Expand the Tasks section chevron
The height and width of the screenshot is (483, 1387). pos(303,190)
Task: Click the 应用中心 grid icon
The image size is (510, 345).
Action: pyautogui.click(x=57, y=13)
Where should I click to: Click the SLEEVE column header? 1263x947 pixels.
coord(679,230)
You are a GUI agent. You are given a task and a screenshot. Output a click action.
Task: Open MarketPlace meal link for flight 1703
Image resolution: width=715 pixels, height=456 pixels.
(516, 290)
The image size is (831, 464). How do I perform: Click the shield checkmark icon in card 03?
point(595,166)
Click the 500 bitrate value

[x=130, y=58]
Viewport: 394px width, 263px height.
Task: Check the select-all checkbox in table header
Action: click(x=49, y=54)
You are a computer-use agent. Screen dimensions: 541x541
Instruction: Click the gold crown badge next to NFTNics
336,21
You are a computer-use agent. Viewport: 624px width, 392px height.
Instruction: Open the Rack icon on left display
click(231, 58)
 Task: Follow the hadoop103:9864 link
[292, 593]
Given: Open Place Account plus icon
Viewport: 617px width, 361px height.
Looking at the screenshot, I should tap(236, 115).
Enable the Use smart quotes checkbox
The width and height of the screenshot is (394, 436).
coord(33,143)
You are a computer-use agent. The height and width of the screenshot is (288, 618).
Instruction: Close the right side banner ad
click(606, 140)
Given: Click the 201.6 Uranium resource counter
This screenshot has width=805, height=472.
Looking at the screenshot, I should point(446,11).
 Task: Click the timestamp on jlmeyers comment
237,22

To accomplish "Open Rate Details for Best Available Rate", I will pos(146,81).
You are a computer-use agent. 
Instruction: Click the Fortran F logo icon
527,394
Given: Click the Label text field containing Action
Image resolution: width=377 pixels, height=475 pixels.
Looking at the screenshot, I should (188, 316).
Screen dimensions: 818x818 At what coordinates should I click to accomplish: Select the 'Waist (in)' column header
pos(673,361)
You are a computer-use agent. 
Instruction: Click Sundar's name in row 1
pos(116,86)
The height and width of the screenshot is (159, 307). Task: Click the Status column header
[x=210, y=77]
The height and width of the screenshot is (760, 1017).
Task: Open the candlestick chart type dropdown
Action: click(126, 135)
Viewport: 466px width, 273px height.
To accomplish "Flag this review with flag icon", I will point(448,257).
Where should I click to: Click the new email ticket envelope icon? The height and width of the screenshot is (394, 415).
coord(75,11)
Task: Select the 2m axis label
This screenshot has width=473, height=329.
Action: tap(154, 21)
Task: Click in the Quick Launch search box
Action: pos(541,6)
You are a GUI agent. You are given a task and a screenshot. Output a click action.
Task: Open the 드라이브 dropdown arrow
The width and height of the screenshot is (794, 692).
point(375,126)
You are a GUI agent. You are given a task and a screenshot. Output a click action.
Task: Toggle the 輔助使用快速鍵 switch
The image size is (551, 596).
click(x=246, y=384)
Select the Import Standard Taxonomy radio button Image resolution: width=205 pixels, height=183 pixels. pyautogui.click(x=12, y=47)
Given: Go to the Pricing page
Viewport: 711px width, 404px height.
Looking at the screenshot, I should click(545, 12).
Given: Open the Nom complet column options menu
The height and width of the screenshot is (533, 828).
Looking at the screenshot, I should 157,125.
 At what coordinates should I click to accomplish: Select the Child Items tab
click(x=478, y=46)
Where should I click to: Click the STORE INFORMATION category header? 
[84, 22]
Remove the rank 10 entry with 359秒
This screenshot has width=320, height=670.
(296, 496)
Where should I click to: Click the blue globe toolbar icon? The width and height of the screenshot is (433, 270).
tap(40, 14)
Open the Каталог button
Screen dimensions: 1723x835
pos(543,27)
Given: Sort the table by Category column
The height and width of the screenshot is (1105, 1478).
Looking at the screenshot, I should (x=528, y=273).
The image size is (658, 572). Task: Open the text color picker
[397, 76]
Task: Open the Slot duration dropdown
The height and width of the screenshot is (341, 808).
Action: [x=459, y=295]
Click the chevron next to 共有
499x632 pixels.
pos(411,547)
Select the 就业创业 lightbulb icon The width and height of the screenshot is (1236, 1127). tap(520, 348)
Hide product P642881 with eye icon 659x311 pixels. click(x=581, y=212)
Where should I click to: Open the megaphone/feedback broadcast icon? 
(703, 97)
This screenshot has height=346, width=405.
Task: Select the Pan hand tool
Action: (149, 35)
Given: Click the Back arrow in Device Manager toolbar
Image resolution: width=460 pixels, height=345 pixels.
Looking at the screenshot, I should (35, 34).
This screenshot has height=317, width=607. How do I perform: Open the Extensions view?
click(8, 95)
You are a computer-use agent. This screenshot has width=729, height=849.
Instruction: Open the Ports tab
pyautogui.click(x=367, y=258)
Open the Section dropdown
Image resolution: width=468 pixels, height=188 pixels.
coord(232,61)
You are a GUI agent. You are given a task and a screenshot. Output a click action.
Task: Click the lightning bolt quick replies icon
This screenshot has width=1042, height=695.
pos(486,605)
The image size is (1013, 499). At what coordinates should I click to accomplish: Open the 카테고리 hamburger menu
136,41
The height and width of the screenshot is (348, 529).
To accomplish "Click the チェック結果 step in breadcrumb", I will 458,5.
□ □ □ □ □ □ □
__What is expected__: Give back the entries above precisely as they appear.

__Exercise output__:
Expand the Tasks section chevron
The height and width of the screenshot is (483, 1387). pos(303,190)
Task: Click the 应用中心 grid icon
The image size is (510, 345).
Action: pyautogui.click(x=57, y=13)
Where should I click to: Click the SLEEVE column header? 1263x947 pixels.
coord(679,230)
You are a GUI agent. You are given a task and a screenshot. Output a click action.
Task: Open MarketPlace meal link for flight 1703
Image resolution: width=715 pixels, height=456 pixels.
(516, 290)
The image size is (831, 464). How do I perform: Click the shield checkmark icon in card 03?
point(595,166)
Click the 500 bitrate value

[x=130, y=58]
Viewport: 394px width, 263px height.
Task: Check the select-all checkbox in table header
Action: click(x=49, y=54)
You are a computer-use agent. Screen dimensions: 541x541
Instruction: Click the gold crown badge next to NFTNics
336,21
You are a computer-use agent. Viewport: 624px width, 392px height.
Instruction: Open the Rack icon on left display
click(231, 58)
 Task: Follow the hadoop103:9864 link
[292, 593]
Given: Open Place Account plus icon
Viewport: 617px width, 361px height.
Looking at the screenshot, I should tap(236, 115).
Enable the Use smart quotes checkbox
The width and height of the screenshot is (394, 436).
coord(33,143)
You are a computer-use agent. The height and width of the screenshot is (288, 618).
Instruction: Close the right side banner ad
click(606, 140)
Given: Click the 201.6 Uranium resource counter
This screenshot has width=805, height=472.
Looking at the screenshot, I should point(446,11).
 Task: Click the timestamp on jlmeyers comment
237,22

To accomplish "Open Rate Details for Best Available Rate", I will pos(146,81).
You are a computer-use agent. 
Instruction: Click the Fortran F logo icon
527,394
Given: Click the Label text field containing Action
Image resolution: width=377 pixels, height=475 pixels.
Looking at the screenshot, I should (188, 316).
Screen dimensions: 818x818 At what coordinates should I click to accomplish: Select the 'Waist (in)' column header
pos(673,361)
You are a computer-use agent. 
Instruction: Click Sundar's name in row 1
pos(116,86)
The height and width of the screenshot is (159, 307). Task: Click the Status column header
[x=210, y=77]
The height and width of the screenshot is (760, 1017).
Task: Open the candlestick chart type dropdown
Action: click(126, 135)
Viewport: 466px width, 273px height.
To accomplish "Flag this review with flag icon", I will point(448,257).
Where should I click to: Click the new email ticket envelope icon? The height and width of the screenshot is (394, 415).
coord(75,11)
Task: Select the 2m axis label
This screenshot has width=473, height=329.
Action: tap(154, 21)
Task: Click in the Quick Launch search box
Action: pos(541,6)
You are a GUI agent. You are given a task and a screenshot. Output a click action.
Task: Open the 드라이브 dropdown arrow
The width and height of the screenshot is (794, 692).
point(375,126)
You are a GUI agent. You are given a task and a screenshot. Output a click action.
Task: Toggle the 輔助使用快速鍵 switch
The image size is (551, 596).
click(x=246, y=384)
Select the Import Standard Taxonomy radio button Image resolution: width=205 pixels, height=183 pixels. pyautogui.click(x=12, y=47)
Given: Go to the Pricing page
Viewport: 711px width, 404px height.
Looking at the screenshot, I should click(545, 12).
Given: Open the Nom complet column options menu
The height and width of the screenshot is (533, 828).
Looking at the screenshot, I should 157,125.
 At what coordinates should I click to accomplish: Select the Child Items tab
click(x=478, y=46)
Where should I click to: Click the STORE INFORMATION category header? 
[84, 22]
Remove the rank 10 entry with 359秒
This screenshot has width=320, height=670.
(296, 496)
Where should I click to: Click the blue globe toolbar icon? The width and height of the screenshot is (433, 270).
tap(40, 14)
Open the Каталог button
Screen dimensions: 1723x835
pos(543,27)
Given: Sort the table by Category column
The height and width of the screenshot is (1105, 1478).
Looking at the screenshot, I should (x=528, y=273).
The image size is (658, 572). Task: Open the text color picker
[397, 76]
Task: Open the Slot duration dropdown
The height and width of the screenshot is (341, 808).
Action: [x=459, y=295]
Click the chevron next to 共有
499x632 pixels.
pos(411,547)
Select the 就业创业 lightbulb icon The width and height of the screenshot is (1236, 1127). tap(520, 348)
Hide product P642881 with eye icon 659x311 pixels. click(x=581, y=212)
Where should I click to: Open the megaphone/feedback broadcast icon? 
(703, 97)
This screenshot has height=346, width=405.
Task: Select the Pan hand tool
Action: (149, 35)
Given: Click the Back arrow in Device Manager toolbar
Image resolution: width=460 pixels, height=345 pixels.
Looking at the screenshot, I should (35, 34).
This screenshot has height=317, width=607. How do I perform: Open the Extensions view?
click(8, 95)
You are a computer-use agent. This screenshot has width=729, height=849.
Instruction: Open the Ports tab
pyautogui.click(x=367, y=258)
Open the Section dropdown
Image resolution: width=468 pixels, height=188 pixels.
coord(232,61)
You are a GUI agent. You are given a task and a screenshot. Output a click action.
Task: Click the lightning bolt quick replies icon
This screenshot has width=1042, height=695.
pos(486,605)
The image size is (1013, 499). At what coordinates should I click to accomplish: Open the 카테고리 hamburger menu
136,41
The height and width of the screenshot is (348, 529).
To accomplish "Click the チェック結果 step in breadcrumb", I will 458,5.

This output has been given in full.